コンサート映画というジャンルには、前と後がある。 デヴィッド・バーンさんとトーキング・ヘッズが1984年に作った『ストップ・メイキング・センス』が、その「前」を終わらせた。
そして36年後、今度はスパイク・リーさんを監督に迎えて「後」を更新した映画が、この『アメリカン・ユートピア』です。
舞台はブロードウェイのステージ。 12人のミュージシャンが全員裸足、全員が同じ銀灰色のスーツを着て、全員が楽器を持って動き回りながら演奏する。 バンドメンバーとヴォーカルが同じステージ上で舞うライブは、今まで誰もやっていなかったし、デヴィッド・バーンさんじゃなきゃたぶん成立しなかったと思います(当社比)。
マーチングバンド形式というのが、まずすごい。 ロックのライブでは誰もやらない形式です。 けれどそこにロックがあり、ブラジル音楽があり、マーチがあり、ゴスペルがある。 明暗と陰陽を使い分ける照明の中、12人が隊列を組んで動き回る。
中盤、ジャネール・モネイさんの抗議ソング「Hell You Talmbout」をカバーするシーンで、空気が変わります。 本人の許可を得て、不当に命を奪われた黒人の名前を一人ずつ呼びかける曲です。 観ていてしんどい。でも目が離せない。
そして終盤、「Road to Nowhere」が始まる。 1985年のトーキング・ヘッズの名曲が、裸足の12人の行進という新しい形で蘇る瞬間。 行き先のない道を、それでも歌いながら進んでいく。 あのシーンを観て、感情が動かない人はいないと思います(当社比)。
締め括りに「世界中のどこにいても、有権者登録をしてください」と語りかけるデヴィッド・バーンさん。 エンターテインメントでありながら、ちゃんと政治的でもある。 理想郷はあなたから始まる、と本当に思わせてくれる一本です。
1975年にトーキング・ヘッズを結成し、1984年の『ストップ・メイキング・センス』でコンサート映画の概念を変えた。 本作は2018年のソロアルバム『American Utopia』を軸に構築したブロードウェイ公演を映画化したもので、 スパイク・リーが監督として参加。

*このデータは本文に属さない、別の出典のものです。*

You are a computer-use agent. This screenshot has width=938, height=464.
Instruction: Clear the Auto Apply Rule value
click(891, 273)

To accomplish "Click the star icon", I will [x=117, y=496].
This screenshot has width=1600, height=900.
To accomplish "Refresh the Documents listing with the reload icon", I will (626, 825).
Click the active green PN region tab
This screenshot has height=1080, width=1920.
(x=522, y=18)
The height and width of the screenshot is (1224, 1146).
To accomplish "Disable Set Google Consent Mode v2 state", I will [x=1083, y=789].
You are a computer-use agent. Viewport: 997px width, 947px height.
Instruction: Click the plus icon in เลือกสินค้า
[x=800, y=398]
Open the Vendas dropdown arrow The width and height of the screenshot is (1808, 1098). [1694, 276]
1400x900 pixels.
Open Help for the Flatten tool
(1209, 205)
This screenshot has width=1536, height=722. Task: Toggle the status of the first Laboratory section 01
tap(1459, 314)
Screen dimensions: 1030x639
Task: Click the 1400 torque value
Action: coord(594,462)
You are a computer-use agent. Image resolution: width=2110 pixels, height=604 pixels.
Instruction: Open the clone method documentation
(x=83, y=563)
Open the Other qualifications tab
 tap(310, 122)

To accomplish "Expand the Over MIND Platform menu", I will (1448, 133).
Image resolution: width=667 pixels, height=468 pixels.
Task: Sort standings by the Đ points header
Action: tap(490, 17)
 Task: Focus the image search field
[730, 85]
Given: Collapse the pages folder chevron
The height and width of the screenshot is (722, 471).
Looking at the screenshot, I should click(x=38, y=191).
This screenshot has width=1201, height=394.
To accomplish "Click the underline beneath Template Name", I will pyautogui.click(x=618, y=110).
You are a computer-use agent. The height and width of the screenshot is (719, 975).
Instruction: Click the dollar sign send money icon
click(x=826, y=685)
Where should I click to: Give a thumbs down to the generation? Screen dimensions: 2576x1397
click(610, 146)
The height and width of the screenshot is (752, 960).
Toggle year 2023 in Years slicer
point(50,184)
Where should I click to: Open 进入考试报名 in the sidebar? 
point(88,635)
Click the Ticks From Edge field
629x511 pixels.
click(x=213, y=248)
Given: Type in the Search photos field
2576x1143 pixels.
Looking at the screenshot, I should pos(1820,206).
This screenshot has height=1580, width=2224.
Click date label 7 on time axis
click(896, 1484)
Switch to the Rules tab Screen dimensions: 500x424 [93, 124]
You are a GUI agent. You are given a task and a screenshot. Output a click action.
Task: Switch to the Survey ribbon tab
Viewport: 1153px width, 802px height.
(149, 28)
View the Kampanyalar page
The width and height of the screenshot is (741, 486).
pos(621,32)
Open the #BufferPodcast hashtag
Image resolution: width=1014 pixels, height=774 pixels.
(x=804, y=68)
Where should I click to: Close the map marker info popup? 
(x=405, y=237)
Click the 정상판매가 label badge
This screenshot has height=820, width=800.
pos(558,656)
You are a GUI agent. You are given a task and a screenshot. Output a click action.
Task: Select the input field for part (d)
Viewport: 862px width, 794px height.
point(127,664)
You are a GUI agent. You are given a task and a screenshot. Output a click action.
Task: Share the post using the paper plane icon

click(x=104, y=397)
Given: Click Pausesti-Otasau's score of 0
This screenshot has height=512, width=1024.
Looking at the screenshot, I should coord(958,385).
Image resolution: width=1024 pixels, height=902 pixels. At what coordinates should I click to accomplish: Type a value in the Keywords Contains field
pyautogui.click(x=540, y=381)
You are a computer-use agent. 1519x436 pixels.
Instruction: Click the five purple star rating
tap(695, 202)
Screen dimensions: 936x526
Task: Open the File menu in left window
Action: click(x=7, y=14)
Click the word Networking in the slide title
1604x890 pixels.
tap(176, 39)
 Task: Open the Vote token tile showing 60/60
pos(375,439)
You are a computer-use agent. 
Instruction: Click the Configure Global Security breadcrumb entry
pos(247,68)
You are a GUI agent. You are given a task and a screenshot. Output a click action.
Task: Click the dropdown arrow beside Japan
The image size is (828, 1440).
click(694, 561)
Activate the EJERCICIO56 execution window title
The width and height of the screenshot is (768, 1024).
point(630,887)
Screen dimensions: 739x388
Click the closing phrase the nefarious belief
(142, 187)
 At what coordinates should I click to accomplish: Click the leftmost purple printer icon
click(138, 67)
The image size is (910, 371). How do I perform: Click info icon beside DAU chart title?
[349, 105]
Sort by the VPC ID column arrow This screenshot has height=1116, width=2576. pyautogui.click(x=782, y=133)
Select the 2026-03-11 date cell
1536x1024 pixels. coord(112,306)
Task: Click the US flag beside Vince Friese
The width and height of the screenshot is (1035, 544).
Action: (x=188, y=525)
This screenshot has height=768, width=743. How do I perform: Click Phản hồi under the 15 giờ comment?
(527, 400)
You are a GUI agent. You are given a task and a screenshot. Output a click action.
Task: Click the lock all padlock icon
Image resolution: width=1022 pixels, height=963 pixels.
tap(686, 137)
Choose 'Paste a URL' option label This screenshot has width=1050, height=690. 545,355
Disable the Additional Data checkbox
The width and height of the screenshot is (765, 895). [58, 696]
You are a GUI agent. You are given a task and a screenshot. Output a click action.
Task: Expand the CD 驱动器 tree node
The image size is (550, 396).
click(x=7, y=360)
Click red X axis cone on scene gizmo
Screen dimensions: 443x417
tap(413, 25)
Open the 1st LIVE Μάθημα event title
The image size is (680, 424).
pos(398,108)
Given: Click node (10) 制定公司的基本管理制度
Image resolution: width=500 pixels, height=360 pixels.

全21曲、全員裸足・同一衣装・移動しながら演奏するという 前例のない形式を生み出した。
脳のシリコンモデルを両手で持ち、ステージ中央に一人で立つデヴィッド・バーン。 「これが脳だ。シナプスが繋がり、やがて失われていく」と語りかける。 そこに一人、また一人とミュージシャンが加わっていく。 静から動へ、独白から演奏へ移行するこのオープニングが、全体のトーンを決める。
ジャネール・モネイさんの抗議ソングを、本人の許可を得てカバー。 不当に命を奪われた黒人の名前を一人ずつ叫ぶ。観客も一緒になって繰り返す。 「Hell You Talmbout(何が言いたいんだ)」という問いかけが、ステージ全体を震わせる。 音楽と政治が真正面からぶつかり合う、このショウの核心にあるシーン。
裸足の12人が隊列を組み、ステージを行進しながら演奏する。 36年前の名曲が、この形式で鳴ったとき、まったく別の曲になる。 行き先のない道を歌いながら進む姿が、映画全体のテーマを凝縮して示す瞬間。 ここで感情が動かなければ、もう一度最初から観てほしい(当社比)。